* REQUIRED WORK *
Please update the rows below by changing every "computer-use agent" to "screen assistant" and leaving all other text unchanged.
#### ENTRIES
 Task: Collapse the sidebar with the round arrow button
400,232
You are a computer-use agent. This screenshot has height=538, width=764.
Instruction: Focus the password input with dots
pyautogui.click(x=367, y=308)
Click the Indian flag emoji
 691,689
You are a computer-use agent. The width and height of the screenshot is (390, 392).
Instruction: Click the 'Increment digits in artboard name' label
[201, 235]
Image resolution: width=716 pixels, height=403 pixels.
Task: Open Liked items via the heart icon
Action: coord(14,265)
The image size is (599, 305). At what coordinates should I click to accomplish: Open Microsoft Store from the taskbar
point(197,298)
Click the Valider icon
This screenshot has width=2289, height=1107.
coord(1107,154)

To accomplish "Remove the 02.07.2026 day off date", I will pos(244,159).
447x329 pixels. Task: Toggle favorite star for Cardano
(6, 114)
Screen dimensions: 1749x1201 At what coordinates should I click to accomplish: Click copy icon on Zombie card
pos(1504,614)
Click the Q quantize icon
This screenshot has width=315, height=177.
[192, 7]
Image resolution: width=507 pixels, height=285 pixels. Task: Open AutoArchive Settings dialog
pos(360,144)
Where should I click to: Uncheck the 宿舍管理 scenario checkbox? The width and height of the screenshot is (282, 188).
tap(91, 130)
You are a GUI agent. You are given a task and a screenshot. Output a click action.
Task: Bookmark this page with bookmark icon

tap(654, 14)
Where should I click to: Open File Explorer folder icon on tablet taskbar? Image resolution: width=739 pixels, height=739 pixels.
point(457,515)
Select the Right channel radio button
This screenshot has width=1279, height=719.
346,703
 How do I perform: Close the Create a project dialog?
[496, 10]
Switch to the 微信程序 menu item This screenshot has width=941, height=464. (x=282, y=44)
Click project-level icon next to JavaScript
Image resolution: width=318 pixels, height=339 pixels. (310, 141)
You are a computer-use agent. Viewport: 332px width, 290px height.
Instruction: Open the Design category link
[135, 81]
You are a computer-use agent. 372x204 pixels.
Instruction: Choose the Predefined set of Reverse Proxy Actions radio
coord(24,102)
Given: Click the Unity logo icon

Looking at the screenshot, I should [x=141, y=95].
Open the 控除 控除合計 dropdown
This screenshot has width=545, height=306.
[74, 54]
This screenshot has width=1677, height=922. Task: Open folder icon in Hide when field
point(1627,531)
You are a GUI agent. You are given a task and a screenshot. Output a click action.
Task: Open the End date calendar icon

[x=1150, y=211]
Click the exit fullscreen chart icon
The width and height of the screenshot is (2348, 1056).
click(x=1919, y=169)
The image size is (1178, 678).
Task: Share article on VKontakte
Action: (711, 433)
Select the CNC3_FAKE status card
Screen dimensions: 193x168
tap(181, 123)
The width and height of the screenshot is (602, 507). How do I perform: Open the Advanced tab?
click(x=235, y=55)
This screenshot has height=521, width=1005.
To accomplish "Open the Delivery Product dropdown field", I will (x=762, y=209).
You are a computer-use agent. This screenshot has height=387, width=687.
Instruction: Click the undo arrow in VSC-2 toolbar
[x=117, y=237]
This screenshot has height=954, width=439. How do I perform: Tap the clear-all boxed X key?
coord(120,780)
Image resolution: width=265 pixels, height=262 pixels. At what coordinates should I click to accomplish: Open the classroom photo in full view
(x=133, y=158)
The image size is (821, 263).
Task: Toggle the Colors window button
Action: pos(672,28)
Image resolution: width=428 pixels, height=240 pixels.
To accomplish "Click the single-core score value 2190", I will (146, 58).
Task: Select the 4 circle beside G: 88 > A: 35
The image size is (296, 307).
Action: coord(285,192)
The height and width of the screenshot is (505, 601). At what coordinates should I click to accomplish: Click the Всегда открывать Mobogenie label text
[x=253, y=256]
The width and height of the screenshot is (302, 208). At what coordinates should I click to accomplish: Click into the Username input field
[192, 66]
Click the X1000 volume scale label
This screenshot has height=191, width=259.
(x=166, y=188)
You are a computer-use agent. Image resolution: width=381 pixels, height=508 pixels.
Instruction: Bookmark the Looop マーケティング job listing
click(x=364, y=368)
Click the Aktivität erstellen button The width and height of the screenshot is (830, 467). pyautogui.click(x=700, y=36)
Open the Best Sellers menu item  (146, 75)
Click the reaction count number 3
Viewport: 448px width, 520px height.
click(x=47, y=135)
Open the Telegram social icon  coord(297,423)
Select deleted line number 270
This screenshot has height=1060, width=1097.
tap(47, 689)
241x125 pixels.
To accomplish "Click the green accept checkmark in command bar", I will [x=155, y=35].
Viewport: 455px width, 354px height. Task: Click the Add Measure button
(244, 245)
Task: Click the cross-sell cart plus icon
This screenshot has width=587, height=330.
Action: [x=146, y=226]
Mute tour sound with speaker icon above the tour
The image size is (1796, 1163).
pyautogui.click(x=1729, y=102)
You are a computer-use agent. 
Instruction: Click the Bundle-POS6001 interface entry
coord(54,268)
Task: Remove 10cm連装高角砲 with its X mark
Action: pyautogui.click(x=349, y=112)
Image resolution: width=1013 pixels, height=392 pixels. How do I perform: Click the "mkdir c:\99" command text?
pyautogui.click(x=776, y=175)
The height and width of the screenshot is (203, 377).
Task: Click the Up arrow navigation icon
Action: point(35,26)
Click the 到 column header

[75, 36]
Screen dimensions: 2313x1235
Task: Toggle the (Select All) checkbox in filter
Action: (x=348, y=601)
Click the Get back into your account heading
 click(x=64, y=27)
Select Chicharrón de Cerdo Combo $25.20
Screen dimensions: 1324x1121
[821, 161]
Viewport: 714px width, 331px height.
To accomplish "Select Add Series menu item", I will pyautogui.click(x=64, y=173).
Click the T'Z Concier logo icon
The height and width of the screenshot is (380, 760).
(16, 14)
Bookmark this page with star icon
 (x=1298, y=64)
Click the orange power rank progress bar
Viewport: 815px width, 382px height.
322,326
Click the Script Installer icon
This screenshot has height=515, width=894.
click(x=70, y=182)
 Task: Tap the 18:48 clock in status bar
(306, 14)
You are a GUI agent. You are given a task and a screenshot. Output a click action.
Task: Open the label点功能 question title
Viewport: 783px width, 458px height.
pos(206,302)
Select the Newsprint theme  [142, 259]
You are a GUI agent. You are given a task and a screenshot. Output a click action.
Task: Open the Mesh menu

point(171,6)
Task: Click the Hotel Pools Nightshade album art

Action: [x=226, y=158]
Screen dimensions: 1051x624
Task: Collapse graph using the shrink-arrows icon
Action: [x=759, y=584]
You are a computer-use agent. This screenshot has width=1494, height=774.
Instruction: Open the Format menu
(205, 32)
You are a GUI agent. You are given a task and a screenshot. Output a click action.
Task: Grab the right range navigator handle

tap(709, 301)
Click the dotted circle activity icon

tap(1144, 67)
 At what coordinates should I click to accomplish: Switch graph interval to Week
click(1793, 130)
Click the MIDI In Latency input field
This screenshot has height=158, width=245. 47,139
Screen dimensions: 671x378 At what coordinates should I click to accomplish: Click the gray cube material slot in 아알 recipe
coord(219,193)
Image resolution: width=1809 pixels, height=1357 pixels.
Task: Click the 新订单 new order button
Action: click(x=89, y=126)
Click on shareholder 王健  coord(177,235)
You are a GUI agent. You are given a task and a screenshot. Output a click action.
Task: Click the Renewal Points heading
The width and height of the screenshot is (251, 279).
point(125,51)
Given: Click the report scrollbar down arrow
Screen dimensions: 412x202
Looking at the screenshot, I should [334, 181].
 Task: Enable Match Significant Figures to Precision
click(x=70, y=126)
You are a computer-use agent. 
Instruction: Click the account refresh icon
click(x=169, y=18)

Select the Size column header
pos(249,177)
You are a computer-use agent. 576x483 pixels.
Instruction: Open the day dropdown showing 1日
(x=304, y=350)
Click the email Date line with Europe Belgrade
########
* ANSWER TO THE TASK *
 Task: Collapse the sidebar with the round arrow button
400,232
You are a screen assistant. This screenshot has height=538, width=764.
Instruction: Focus the password input with dots
pyautogui.click(x=367, y=308)
Click the Indian flag emoji
 691,689
You are a screen assistant. The width and height of the screenshot is (390, 392).
Instruction: Click the 'Increment digits in artboard name' label
[201, 235]
Image resolution: width=716 pixels, height=403 pixels.
Task: Open Liked items via the heart icon
Action: coord(14,265)
The image size is (599, 305). At what coordinates should I click to accomplish: Open Microsoft Store from the taskbar
point(197,298)
Click the Valider icon
This screenshot has width=2289, height=1107.
coord(1107,154)

To accomplish "Remove the 02.07.2026 day off date", I will pos(244,159).
447x329 pixels. Task: Toggle favorite star for Cardano
(6, 114)
Screen dimensions: 1749x1201 At what coordinates should I click to accomplish: Click copy icon on Zombie card
pos(1504,614)
Click the Q quantize icon
This screenshot has width=315, height=177.
[192, 7]
Image resolution: width=507 pixels, height=285 pixels. Task: Open AutoArchive Settings dialog
pos(360,144)
Where should I click to: Uncheck the 宿舍管理 scenario checkbox? The width and height of the screenshot is (282, 188).
tap(91, 130)
You are a GUI agent. You are given a task and a screenshot. Output a click action.
Task: Bookmark this page with bookmark icon

tap(654, 14)
Where should I click to: Open File Explorer folder icon on tablet taskbar? Image resolution: width=739 pixels, height=739 pixels.
point(457,515)
Select the Right channel radio button
This screenshot has width=1279, height=719.
346,703
 How do I perform: Close the Create a project dialog?
[496, 10]
Switch to the 微信程序 menu item This screenshot has width=941, height=464. (x=282, y=44)
Click project-level icon next to JavaScript
Image resolution: width=318 pixels, height=339 pixels. (310, 141)
You are a screen assistant. Viewport: 332px width, 290px height.
Instruction: Open the Design category link
[135, 81]
You are a screen assistant. 372x204 pixels.
Instruction: Choose the Predefined set of Reverse Proxy Actions radio
coord(24,102)
Given: Click the Unity logo icon

Looking at the screenshot, I should [x=141, y=95].
Open the 控除 控除合計 dropdown
This screenshot has width=545, height=306.
[74, 54]
This screenshot has width=1677, height=922. Task: Open folder icon in Hide when field
point(1627,531)
You are a GUI agent. You are given a task and a screenshot. Output a click action.
Task: Open the End date calendar icon

[x=1150, y=211]
Click the exit fullscreen chart icon
The width and height of the screenshot is (2348, 1056).
click(x=1919, y=169)
The image size is (1178, 678).
Task: Share article on VKontakte
Action: (711, 433)
Select the CNC3_FAKE status card
Screen dimensions: 193x168
tap(181, 123)
The width and height of the screenshot is (602, 507). How do I perform: Open the Advanced tab?
click(x=235, y=55)
This screenshot has height=521, width=1005.
To accomplish "Open the Delivery Product dropdown field", I will (x=762, y=209).
You are a screen assistant. This screenshot has height=387, width=687.
Instruction: Click the undo arrow in VSC-2 toolbar
[x=117, y=237]
This screenshot has height=954, width=439. How do I perform: Tap the clear-all boxed X key?
coord(120,780)
Image resolution: width=265 pixels, height=262 pixels. At what coordinates should I click to accomplish: Open the classroom photo in full view
(x=133, y=158)
The image size is (821, 263).
Task: Toggle the Colors window button
Action: pos(672,28)
Image resolution: width=428 pixels, height=240 pixels.
To accomplish "Click the single-core score value 2190", I will (146, 58).
Task: Select the 4 circle beside G: 88 > A: 35
The image size is (296, 307).
Action: coord(285,192)
The height and width of the screenshot is (505, 601). At what coordinates should I click to accomplish: Click the Всегда открывать Mobogenie label text
[x=253, y=256]
The width and height of the screenshot is (302, 208). At what coordinates should I click to accomplish: Click into the Username input field
[192, 66]
Click the X1000 volume scale label
This screenshot has height=191, width=259.
(x=166, y=188)
You are a screen assistant. Image resolution: width=381 pixels, height=508 pixels.
Instruction: Bookmark the Looop マーケティング job listing
click(x=364, y=368)
Click the Aktivität erstellen button The width and height of the screenshot is (830, 467). pyautogui.click(x=700, y=36)
Open the Best Sellers menu item  (146, 75)
Click the reaction count number 3
Viewport: 448px width, 520px height.
click(x=47, y=135)
Open the Telegram social icon  coord(297,423)
Select deleted line number 270
This screenshot has height=1060, width=1097.
tap(47, 689)
241x125 pixels.
To accomplish "Click the green accept checkmark in command bar", I will [x=155, y=35].
Viewport: 455px width, 354px height. Task: Click the Add Measure button
(244, 245)
Task: Click the cross-sell cart plus icon
This screenshot has width=587, height=330.
Action: [x=146, y=226]
Mute tour sound with speaker icon above the tour
The image size is (1796, 1163).
pyautogui.click(x=1729, y=102)
You are a screen assistant. 
Instruction: Click the Bundle-POS6001 interface entry
coord(54,268)
Task: Remove 10cm連装高角砲 with its X mark
Action: pyautogui.click(x=349, y=112)
Image resolution: width=1013 pixels, height=392 pixels. How do I perform: Click the "mkdir c:\99" command text?
pyautogui.click(x=776, y=175)
The height and width of the screenshot is (203, 377).
Task: Click the Up arrow navigation icon
Action: point(35,26)
Click the 到 column header

[75, 36]
Screen dimensions: 2313x1235
Task: Toggle the (Select All) checkbox in filter
Action: (x=348, y=601)
Click the Get back into your account heading
 click(x=64, y=27)
Select Chicharrón de Cerdo Combo $25.20
Screen dimensions: 1324x1121
[821, 161]
Viewport: 714px width, 331px height.
To accomplish "Select Add Series menu item", I will pyautogui.click(x=64, y=173).
Click the T'Z Concier logo icon
The height and width of the screenshot is (380, 760).
(16, 14)
Bookmark this page with star icon
 (x=1298, y=64)
Click the orange power rank progress bar
Viewport: 815px width, 382px height.
322,326
Click the Script Installer icon
This screenshot has height=515, width=894.
click(x=70, y=182)
 Task: Tap the 18:48 clock in status bar
(306, 14)
You are a GUI agent. You are given a task and a screenshot. Output a click action.
Task: Open the label点功能 question title
Viewport: 783px width, 458px height.
pos(206,302)
Select the Newsprint theme  [142, 259]
You are a GUI agent. You are given a task and a screenshot. Output a click action.
Task: Open the Mesh menu

point(171,6)
Task: Click the Hotel Pools Nightshade album art

Action: [x=226, y=158]
Screen dimensions: 1051x624
Task: Collapse graph using the shrink-arrows icon
Action: [x=759, y=584]
You are a screen assistant. This screenshot has width=1494, height=774.
Instruction: Open the Format menu
(205, 32)
You are a GUI agent. You are given a task and a screenshot. Output a click action.
Task: Grab the right range navigator handle

tap(709, 301)
Click the dotted circle activity icon

tap(1144, 67)
 At what coordinates should I click to accomplish: Switch graph interval to Week
click(1793, 130)
Click the MIDI In Latency input field
This screenshot has height=158, width=245. 47,139
Screen dimensions: 671x378 At what coordinates should I click to accomplish: Click the gray cube material slot in 아알 recipe
coord(219,193)
Image resolution: width=1809 pixels, height=1357 pixels.
Task: Click the 新订单 new order button
Action: click(x=89, y=126)
Click on shareholder 王健  coord(177,235)
You are a GUI agent. You are given a task and a screenshot. Output a click action.
Task: Click the Renewal Points heading
The width and height of the screenshot is (251, 279).
point(125,51)
Given: Click the report scrollbar down arrow
Screen dimensions: 412x202
Looking at the screenshot, I should [334, 181].
 Task: Enable Match Significant Figures to Precision
click(x=70, y=126)
You are a screen assistant. 
Instruction: Click the account refresh icon
click(x=169, y=18)

Select the Size column header
pos(249,177)
You are a screen assistant. 576x483 pixels.
Instruction: Open the day dropdown showing 1日
(x=304, y=350)
Click the email Date line with Europe Belgrade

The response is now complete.